Morning Call: pick of the papers

The ten must-read comment pieces from this morning's papers.

1. The world is stuck in a vicious cycle (Financial Times)

Without a full course of treatment, the economic patient risks relapse, writes Lawrence Summers.

2. Andrew Mitchell should be gone by Wednesday (Guardian)

David Cameron can't sit this one out, says Jackie Ashley. The 'pleb' row has changed how voters see his party and is turning into a calamity.

3. BAE Systems, arms traders, and how the sordid greed of some of our rulers knows no bounds (Independent)

We will never be able to challenge the hold of British arms companies until their links with the establishment are severed, says Owen Jones.

4. Go for the common ground, not the centre (Times) (£)

You can be Eurosceptic and still love the NHS, writes Tim Montgomerie. The Tories can win if they say so.

5. Occupy was right – all the church could say was 'go home' (Guardian)

When the protest began exactly one year ago, the Church of England should also have been angry about the financial crisis, writes Giles Fraser.

6. Don’t honour a Brussels office block – give the Nobel to Maggie (Daily Telegraph)

Britain’s former prime minister has done far more than the EU to foster peace in Europe, argues Boris Johnson.
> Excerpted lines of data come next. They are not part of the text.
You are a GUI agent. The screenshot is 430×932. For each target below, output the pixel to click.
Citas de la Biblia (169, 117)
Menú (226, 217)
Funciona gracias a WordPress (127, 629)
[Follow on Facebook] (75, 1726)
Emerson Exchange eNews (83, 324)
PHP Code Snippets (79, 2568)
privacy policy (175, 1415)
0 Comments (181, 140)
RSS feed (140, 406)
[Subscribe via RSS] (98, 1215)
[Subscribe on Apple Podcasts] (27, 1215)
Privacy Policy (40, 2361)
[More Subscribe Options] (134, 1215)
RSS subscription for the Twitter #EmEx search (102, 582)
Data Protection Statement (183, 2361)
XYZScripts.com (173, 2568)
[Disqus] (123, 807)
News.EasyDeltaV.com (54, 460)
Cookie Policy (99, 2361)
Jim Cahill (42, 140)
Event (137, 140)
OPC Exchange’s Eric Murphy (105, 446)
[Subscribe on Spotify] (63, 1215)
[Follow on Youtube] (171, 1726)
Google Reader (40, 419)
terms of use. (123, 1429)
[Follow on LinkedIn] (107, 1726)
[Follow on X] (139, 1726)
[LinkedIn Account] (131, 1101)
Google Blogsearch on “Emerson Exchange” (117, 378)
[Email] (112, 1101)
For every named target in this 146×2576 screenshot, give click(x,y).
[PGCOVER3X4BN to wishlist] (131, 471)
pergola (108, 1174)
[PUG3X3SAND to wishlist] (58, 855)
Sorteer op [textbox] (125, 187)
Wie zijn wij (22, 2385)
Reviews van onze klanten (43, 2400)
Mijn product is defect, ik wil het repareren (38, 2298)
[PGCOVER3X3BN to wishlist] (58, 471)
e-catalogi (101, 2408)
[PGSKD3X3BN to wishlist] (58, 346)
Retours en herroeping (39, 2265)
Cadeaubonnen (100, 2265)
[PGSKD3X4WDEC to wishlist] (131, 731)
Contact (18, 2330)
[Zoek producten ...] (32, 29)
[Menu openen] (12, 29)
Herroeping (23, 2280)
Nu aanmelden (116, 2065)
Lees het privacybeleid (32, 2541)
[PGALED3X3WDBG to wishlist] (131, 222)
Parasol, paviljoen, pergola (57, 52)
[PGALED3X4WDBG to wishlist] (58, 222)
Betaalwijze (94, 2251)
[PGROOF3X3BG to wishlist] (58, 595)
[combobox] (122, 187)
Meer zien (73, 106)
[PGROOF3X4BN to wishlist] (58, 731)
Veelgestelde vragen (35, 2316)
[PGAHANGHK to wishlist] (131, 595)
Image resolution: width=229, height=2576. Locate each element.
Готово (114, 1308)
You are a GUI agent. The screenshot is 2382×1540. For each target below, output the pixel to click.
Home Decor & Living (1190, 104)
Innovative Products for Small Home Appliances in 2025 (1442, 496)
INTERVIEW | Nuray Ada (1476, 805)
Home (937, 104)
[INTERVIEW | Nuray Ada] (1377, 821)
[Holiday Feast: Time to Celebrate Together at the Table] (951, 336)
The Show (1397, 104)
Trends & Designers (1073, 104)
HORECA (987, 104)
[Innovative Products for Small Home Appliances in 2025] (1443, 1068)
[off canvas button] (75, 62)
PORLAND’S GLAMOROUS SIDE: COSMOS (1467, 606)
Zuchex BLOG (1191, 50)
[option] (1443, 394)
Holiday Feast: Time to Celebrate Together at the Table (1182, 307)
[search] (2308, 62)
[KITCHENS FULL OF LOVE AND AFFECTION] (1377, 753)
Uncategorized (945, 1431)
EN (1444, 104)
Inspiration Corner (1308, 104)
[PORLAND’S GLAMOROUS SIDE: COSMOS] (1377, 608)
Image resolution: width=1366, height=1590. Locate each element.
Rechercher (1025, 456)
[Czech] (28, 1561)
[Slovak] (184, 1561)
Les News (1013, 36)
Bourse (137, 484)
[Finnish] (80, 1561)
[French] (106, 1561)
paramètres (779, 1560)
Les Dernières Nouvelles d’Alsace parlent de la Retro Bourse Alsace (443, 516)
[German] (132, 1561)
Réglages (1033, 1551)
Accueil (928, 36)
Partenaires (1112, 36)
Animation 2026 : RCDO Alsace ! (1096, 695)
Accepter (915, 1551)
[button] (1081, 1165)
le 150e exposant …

7.  George Osborne is still in denial over his failing strategy (Guardian)

The IMF's downgrade of its forecast for Britain shows how reckless it is for the chancellor to press on with austerity, says Ed Balls.

8. Too many wrongs made by a Wright over Hillsborough (Sun)

Four crucial witnesses may never have spoken publicly about the deceit peddled to them by South Yorkshire Police, writes Trevor Kavanagh.

9. Mexico is forgotten story of US election (Financial Times)

Americans only think of their neighbour as a law and order problem, says Edward Luce.

10. Will Murdoch move backfire on top Tory? (Daily Mail)

It defies belief that Maria Miller has not distanced herself from the Murdoch clan, writes Andrew Pierce.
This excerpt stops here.